The detail’s quite fine here. ComposiMold even picked up the layer artifacts left by the 3d printing process. Each of those parallel lines is about 100 microns wide. I can’t use this failed mold for casting, but it provides an excellent chance to test ComposiMold’s reusability.

Forty-five seconds in the microwave and I’m back to pouring a new mold. Easy peasy George and Weezy. So far ComposiMold is living up to its promises.

This time I’ll try suspending the bloxen from a stiff piece of hookup wire before I pour. I drill a small hole in the side of the bloxen, superglue in a wire scrap, and wrap it around a craft stick. (See previous admonition about having craft sticks around.) I’ll use a plastic cup for my mold container this time, because I can just cut it away without having to worry about pre-treating it with mold release. The vegetable oil gets everywhere and I don’t want it schmeered all over my camera and light box.

suspended

The bloxen remains submerged this time, if a little off-kilter as the unsecured bottom of the plastic tries to float upwards.
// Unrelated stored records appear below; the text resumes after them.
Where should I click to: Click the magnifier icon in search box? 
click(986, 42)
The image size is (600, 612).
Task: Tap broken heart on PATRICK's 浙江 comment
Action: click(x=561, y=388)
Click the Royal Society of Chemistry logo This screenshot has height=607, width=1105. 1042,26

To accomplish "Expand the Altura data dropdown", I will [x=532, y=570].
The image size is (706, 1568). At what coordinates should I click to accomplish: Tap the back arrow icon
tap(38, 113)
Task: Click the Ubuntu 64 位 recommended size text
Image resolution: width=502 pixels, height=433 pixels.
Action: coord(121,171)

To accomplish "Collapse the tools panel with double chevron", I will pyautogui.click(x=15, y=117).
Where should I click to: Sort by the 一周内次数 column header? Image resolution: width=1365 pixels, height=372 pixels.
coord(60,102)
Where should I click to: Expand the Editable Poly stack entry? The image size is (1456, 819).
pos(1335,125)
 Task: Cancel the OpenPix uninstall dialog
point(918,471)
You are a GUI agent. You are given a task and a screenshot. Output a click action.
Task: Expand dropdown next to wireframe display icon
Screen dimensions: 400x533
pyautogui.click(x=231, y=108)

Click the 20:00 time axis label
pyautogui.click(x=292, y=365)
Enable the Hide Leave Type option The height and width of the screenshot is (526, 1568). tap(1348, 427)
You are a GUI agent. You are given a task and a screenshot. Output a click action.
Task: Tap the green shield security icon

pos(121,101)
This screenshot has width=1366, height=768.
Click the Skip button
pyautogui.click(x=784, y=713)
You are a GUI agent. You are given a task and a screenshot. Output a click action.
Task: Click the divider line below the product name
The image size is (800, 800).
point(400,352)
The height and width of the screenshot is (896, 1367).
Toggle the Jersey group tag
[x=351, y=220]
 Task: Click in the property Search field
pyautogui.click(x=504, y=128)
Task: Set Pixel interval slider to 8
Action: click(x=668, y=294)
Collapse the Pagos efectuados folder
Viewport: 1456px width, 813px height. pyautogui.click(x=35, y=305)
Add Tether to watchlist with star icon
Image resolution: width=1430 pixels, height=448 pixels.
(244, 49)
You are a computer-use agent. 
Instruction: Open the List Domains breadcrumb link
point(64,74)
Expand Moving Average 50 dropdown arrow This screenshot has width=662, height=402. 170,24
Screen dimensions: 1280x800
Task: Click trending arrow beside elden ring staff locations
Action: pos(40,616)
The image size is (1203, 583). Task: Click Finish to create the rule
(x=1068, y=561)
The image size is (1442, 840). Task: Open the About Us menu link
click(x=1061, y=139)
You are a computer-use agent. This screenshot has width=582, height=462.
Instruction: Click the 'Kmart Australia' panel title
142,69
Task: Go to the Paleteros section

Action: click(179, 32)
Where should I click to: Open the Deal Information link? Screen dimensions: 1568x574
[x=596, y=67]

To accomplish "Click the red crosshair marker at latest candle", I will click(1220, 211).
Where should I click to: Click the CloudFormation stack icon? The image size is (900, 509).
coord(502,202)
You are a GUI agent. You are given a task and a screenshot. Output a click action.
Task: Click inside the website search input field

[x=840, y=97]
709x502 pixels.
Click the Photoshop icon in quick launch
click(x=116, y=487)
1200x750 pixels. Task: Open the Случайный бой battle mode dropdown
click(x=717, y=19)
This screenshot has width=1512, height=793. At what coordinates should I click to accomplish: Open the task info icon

The newly-poured mold goes back to the freezer for fifteen minutes or so before I cut away the plastic cup.

The mold resists my hobby knife with the strength of an overcooked ham, but splits easily and the bloxen pops right out. A little vegetable oil on the inside of the mold and it’s ready to be filled with Plaster of Paris.

ready

Composimold: Casting

ComposiMold’s produced a perfectly usable mold. The process has been simple even for a mold-making novice, but today I’m wishing I paid more attention on casting day in sculpture class.

In all fairness, I was trying to get the lovely and talented not-yet-Mrs. Zheng3 to notice me at the time.

plaster

Notice that almost all the bubble artifacts on this plaster bloxen faces inwards; this isn’t ComposiMold’s fault, it’s mine. Either I didn’t get the plaster/water ratio correct or I didn’t agitate the mold enough after pouring, or my plaster’s old, or something else. I’d love to see what ComposiMold can do in the hands of someone with more casting experience. ComposiMold also sells a bubble buster that will assist in the casting process that wasn’t included in my review sample.

A couple hours of playing with this product has given me all kinds of great ideas for where to go next with this. Traditional casting and 3D-printing are a powerful combination, so #staytuned for another casting attempt, this time with cement. The younger Zhengspawn and I have a project in mind that’s perfect for ComposiMold. We’ll see how an 8-year old does with this stuff under lax supervision.